### About this task
Each record below must come back exactly as written; its pictures must not.

Saved data entries:
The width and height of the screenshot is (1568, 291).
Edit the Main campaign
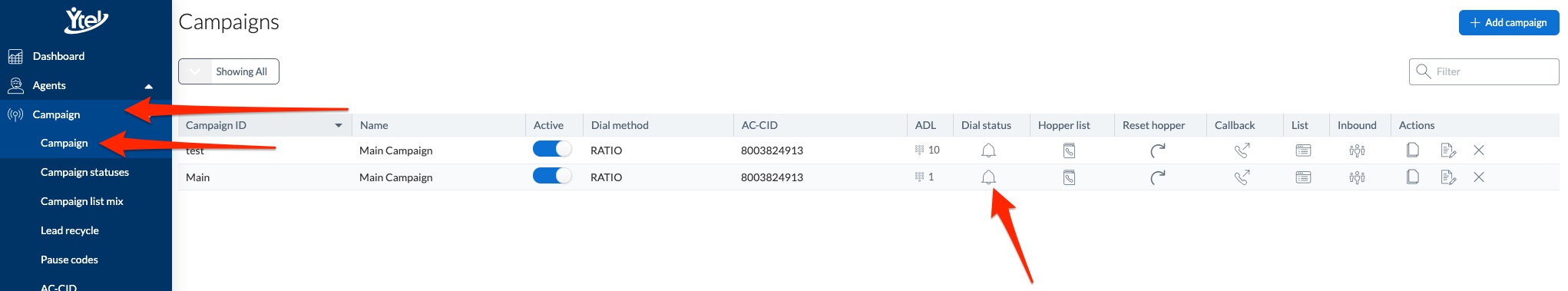tap(1448, 177)
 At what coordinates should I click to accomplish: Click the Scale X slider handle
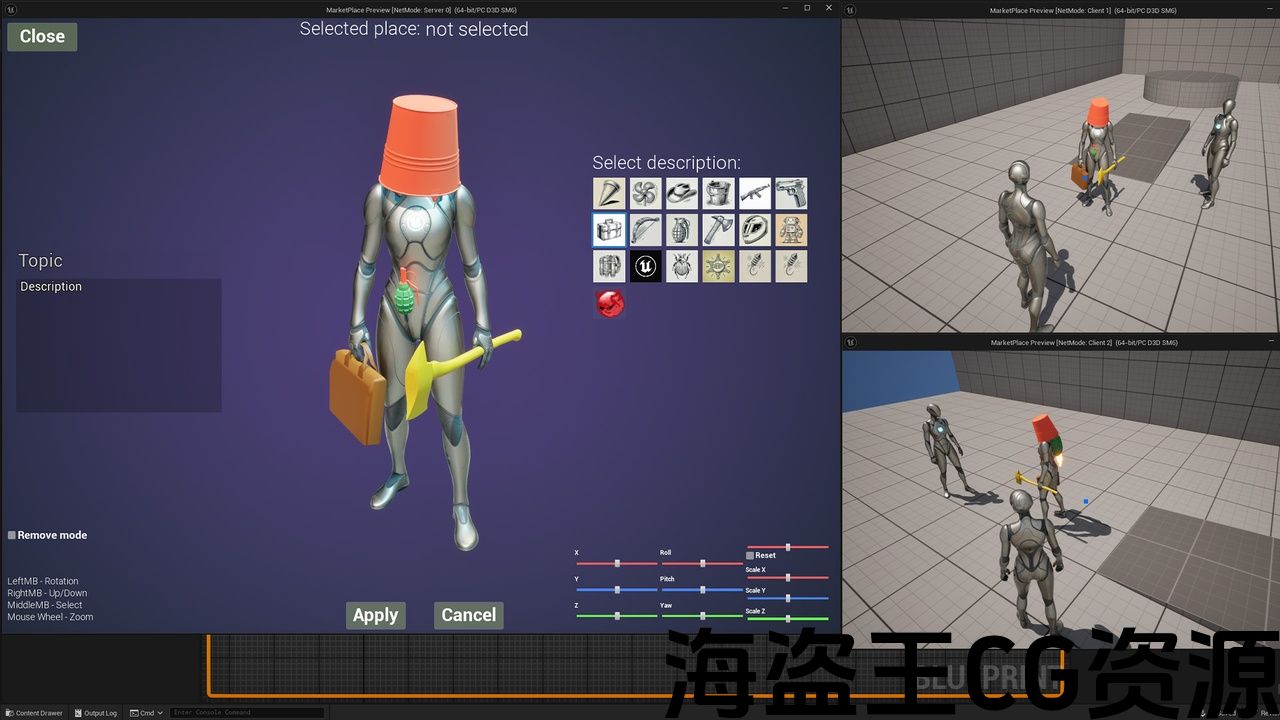pos(788,577)
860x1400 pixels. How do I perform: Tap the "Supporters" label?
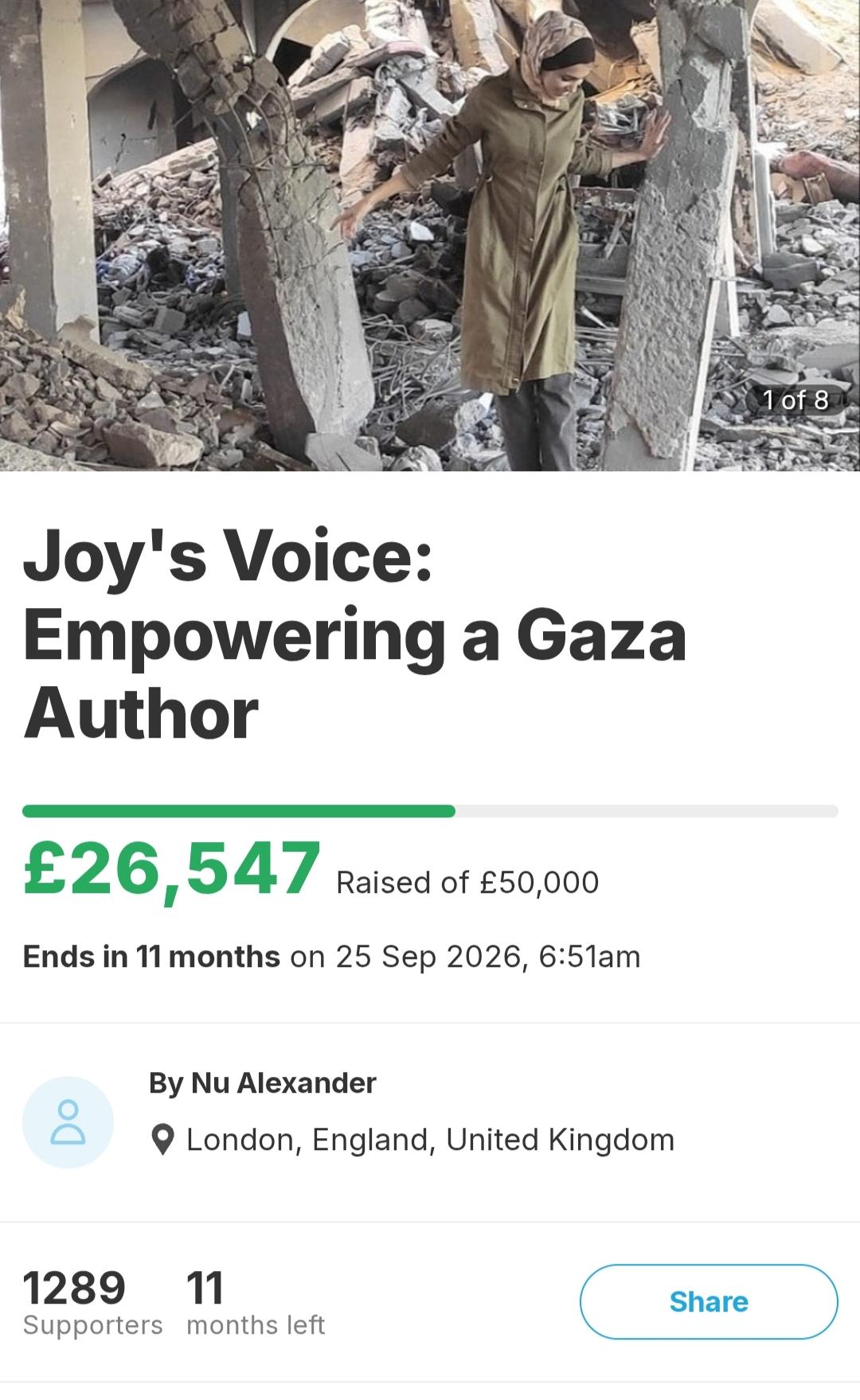pyautogui.click(x=92, y=1325)
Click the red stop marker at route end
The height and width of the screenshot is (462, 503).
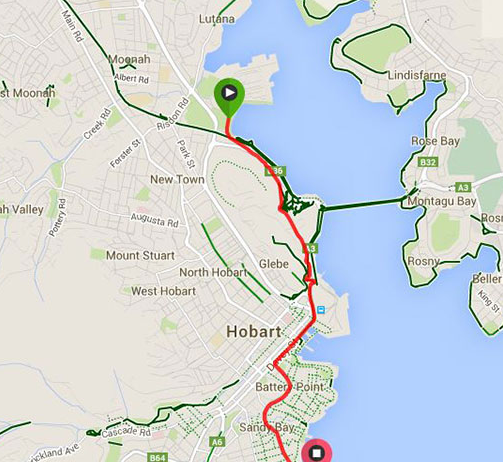click(317, 451)
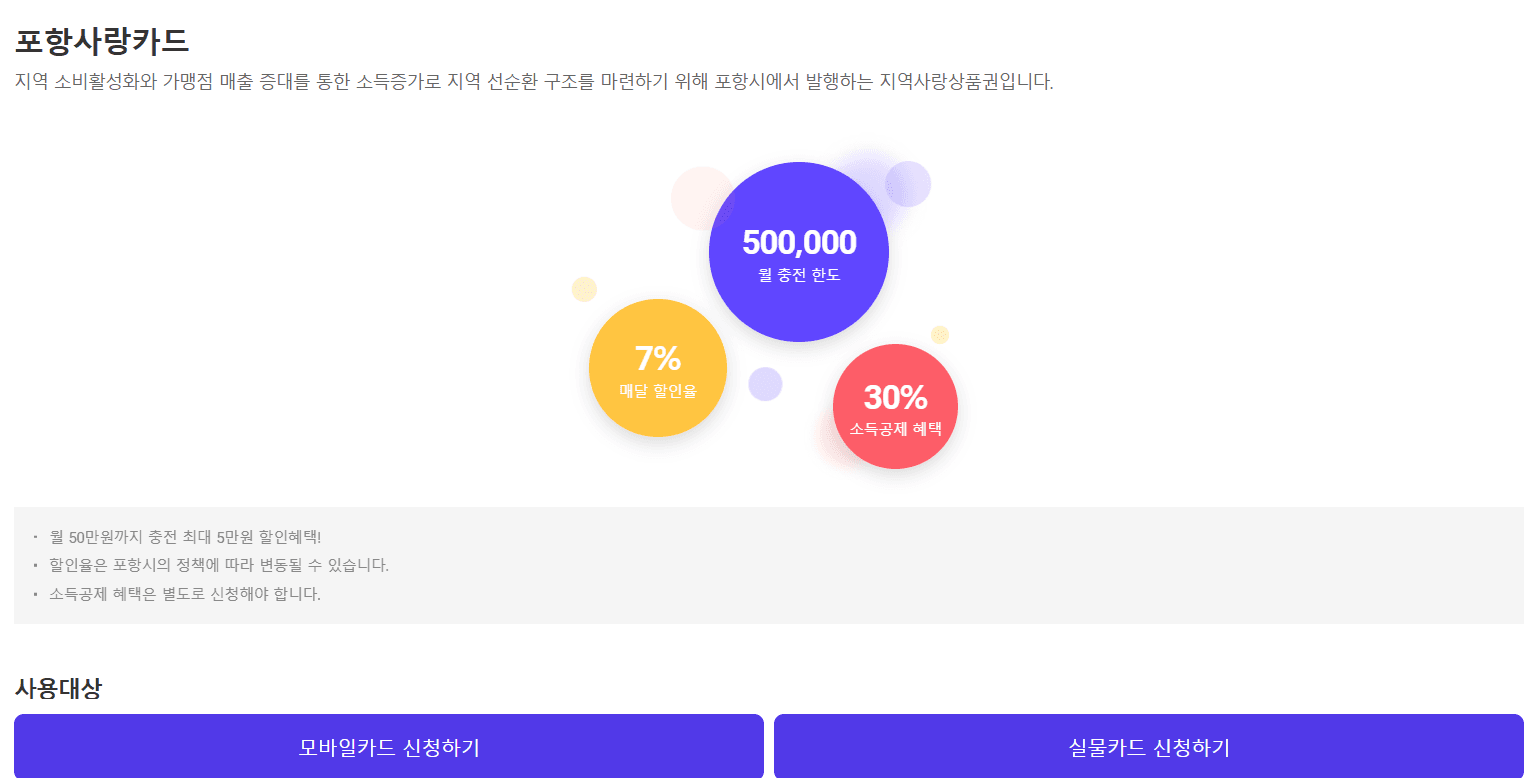The image size is (1534, 778).
Task: Click the red 30% 소득공제 혜택 circle
Action: pos(895,406)
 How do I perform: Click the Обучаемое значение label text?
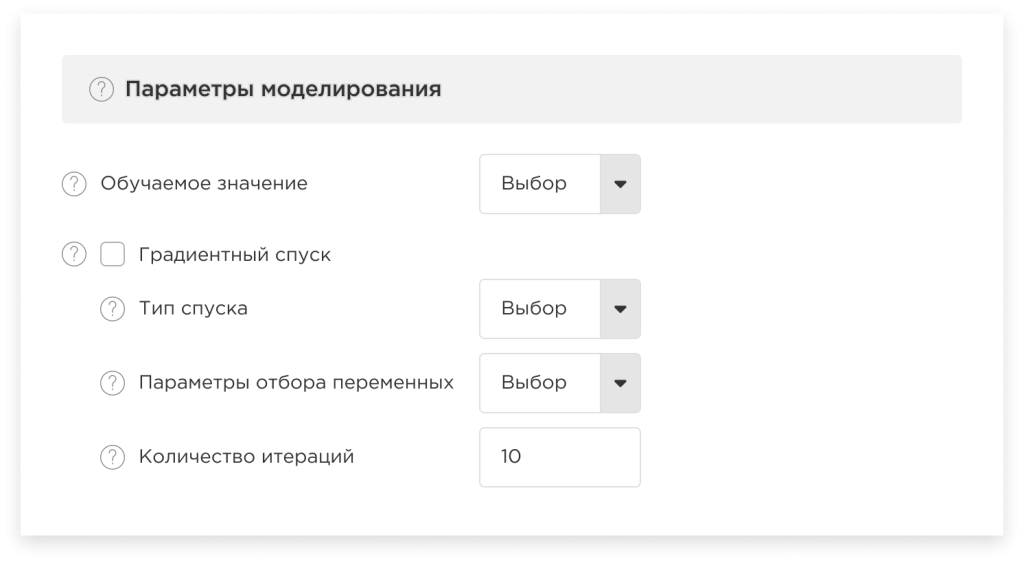click(204, 184)
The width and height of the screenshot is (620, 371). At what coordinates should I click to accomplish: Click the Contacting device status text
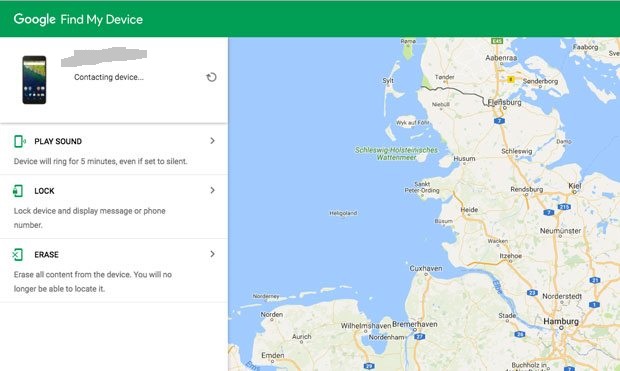[109, 77]
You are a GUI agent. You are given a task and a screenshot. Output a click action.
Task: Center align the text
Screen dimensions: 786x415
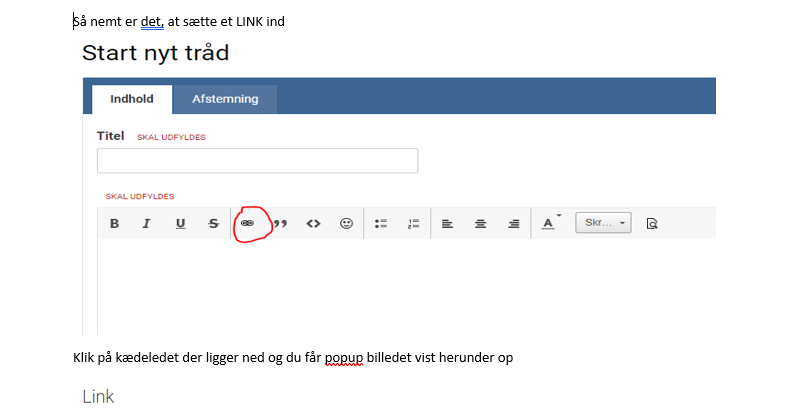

### The completed task
The width and height of the screenshot is (1568, 291).
Edit the Main campaign
tap(1448, 177)
 At what coordinates should I click to accomplish: Click the Scale X slider handle
pos(788,577)
860x1400 pixels. How do I perform: Tap the "Supporters" label?
pyautogui.click(x=92, y=1325)
Click the red stop marker at route end
The height and width of the screenshot is (462, 503).
click(317, 451)
The image size is (1534, 778).
Task: Click the red 30% 소득공제 혜택 circle
Action: pos(895,406)
 How do I perform: Click the Обучаемое значение label text?
click(204, 184)
The width and height of the screenshot is (620, 371). At what coordinates should I click to accomplish: Click the Contacting device status text
[109, 77]
You are a GUI agent. You are given a task and a screenshot. Output a click action.
Task: Center align the text
Screen dimensions: 786x415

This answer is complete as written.